Office of Responsible Research Practices
The Ohio State University

Common Rule Revisions

The resources below were developed to help the Ohio State human subjects research community understand the revisions to the Common Rule that went into effect on January 21, 2019. Please check back often as updates will be made on an ongoing basis.

What the Final Rule Changes Mean for Your Research
Overview Definitions
Continuing Review Exempt Research
Informed Consent Cooperative Research

The final rule contains several major revisions to the requirements for informed consent. The changes are specifically intended to make informed consent more meaningful so that research subjects have the necessary information to make informed decisions, as follows:

  • New requirements relating to the content, organization, and presentation of information included in the consent form and process to facilitate a prospective subject’s decision about whether to participate in research. The informed consent documents/process must begin with a concise and focused presentation of the key information that is most likely to assist a prospective subject or legally authorized representative in understanding the reasons why one might or might not want to participate in the research. This provision further requires that this beginning portion of the informed consent must be organized and presented in a way that facilitates comprehension.
  • New basic element of informed consent
    The informed consent form and process must inform the participant that:

    • Identifiers might be removed from the data and that the non-identified data could be used for future research studies or distributed to another investigator for future research studies without additional informed consent from the subject or the representative, if this might be a possibility; or
    • The subject’s data collected as part of the research, from which identifiers are removed, would not be used or distributed for future research studies.
  • New additional elements of informed consent
    • A statement that the subject’s biospecimens (even if identifiers are removed) may be used for commercial profit and whether the subject will or will not share in this commercial profit;
    • A statement regarding whether clinically relevant research results, including individual research results, will be disclosed to subjects, and if so, under what conditions;
    • When appropriate for research involving biospecimens, subjects are informed of whether the research will (if known) or might include whole genome sequencing (WGS).
  • Broad consent for the storage, maintenance, or secondary research use of identifiable private information and identifiable biospecimens; permissible only for secondary research and no other types of research.
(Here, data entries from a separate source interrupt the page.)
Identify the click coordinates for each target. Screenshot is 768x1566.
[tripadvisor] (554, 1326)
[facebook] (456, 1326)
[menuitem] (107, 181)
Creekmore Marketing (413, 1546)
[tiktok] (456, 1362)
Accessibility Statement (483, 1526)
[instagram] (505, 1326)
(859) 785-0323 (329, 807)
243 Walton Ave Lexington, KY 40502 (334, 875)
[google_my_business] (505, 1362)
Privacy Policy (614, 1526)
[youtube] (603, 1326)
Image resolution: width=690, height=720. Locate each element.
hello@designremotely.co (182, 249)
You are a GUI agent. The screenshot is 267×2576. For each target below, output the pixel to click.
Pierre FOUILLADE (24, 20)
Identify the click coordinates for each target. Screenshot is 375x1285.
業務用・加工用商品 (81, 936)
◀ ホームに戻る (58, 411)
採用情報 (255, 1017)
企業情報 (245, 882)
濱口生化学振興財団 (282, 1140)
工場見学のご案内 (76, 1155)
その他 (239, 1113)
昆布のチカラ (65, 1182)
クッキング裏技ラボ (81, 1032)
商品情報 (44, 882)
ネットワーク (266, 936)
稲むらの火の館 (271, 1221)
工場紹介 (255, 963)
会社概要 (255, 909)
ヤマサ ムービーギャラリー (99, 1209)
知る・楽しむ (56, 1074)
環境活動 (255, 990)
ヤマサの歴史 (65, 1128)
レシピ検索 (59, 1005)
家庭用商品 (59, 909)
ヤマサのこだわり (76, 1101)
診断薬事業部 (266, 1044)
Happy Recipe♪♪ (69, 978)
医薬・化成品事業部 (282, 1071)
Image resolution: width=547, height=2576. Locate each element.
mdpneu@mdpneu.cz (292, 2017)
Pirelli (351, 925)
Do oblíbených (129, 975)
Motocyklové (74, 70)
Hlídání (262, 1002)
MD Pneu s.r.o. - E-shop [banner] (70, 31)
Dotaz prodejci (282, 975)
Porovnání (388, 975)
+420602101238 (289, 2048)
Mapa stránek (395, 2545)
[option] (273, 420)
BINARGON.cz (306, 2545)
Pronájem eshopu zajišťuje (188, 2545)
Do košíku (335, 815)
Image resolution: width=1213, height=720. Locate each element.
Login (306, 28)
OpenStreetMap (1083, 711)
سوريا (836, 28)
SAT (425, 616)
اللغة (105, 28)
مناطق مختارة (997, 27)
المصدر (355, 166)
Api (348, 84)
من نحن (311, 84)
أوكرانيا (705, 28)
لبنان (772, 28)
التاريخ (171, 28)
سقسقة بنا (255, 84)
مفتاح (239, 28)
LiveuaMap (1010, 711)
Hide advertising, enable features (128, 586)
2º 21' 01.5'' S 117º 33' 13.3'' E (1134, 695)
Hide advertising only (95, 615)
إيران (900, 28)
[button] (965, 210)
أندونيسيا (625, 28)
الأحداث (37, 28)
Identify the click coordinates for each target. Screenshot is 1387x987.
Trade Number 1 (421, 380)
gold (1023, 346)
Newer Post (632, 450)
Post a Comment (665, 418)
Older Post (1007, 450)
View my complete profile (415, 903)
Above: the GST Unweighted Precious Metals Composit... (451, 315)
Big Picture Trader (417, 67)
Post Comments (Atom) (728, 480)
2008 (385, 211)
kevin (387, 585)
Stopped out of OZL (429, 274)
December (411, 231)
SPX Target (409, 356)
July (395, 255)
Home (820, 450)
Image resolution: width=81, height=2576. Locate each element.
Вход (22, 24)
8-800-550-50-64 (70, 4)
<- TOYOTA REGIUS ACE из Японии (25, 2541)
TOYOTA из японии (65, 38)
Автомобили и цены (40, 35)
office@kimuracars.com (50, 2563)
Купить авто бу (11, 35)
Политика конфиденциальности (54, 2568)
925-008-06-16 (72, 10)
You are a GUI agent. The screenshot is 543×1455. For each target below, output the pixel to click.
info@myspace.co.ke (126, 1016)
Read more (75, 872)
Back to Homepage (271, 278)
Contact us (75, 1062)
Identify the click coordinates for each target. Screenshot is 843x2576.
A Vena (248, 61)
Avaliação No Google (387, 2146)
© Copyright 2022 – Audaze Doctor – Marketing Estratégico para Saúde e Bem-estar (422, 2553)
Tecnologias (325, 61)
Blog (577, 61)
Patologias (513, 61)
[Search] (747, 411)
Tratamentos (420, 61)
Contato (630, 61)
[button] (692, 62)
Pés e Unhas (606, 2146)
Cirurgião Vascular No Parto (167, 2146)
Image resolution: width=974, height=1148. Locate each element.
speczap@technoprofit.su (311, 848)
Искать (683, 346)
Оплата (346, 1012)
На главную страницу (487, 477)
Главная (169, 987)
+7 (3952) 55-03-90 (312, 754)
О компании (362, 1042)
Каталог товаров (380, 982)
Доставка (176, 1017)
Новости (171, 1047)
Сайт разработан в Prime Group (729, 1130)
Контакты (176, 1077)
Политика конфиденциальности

Must include an additional element that specifically addresses whole genome sequencing.
  • Waiver or alteration of informed consent:
    • If an individual was asked to consent to the storage or maintenance for secondary research use of identifiable private information or identifiable biospecimens in accordance with the proposed broad consent provisions and such individual refused to consent, the IRB would be prohibited from waiving consent for the storage, maintenance, or the secondary research use of such biospecimens or information.
    • A new waiver criterion which mandates that for research involving access to or use of identifiable private information or identifiable biospecimens, the requirements of informed consent can be waived or altered only if the research could not practicably be carried out without using such information or biospecimens in an identifiable format.
  • A new provision that allows IRBs to approve a research proposal for which investigators obtain information or biospecimens without individuals’ informed consent for the purpose of screening, recruiting, or determining the eligibility of prospective human subjects of research, provided certain conditions are met.
  • A new requirement to post to a federal website a copy of an IRB-approved version of the consent form that was used for enrollment purposes for each clinical trial conducted or supported by a federal department or agency.  The consent form is posted after recruitment closes, but no later than 90 days after the last study visit.  The primary purpose of this provision is to improve the quality of consent forms in federally funded research by assuring that they would eventually subject to public scrutiny and would provide useful models for others.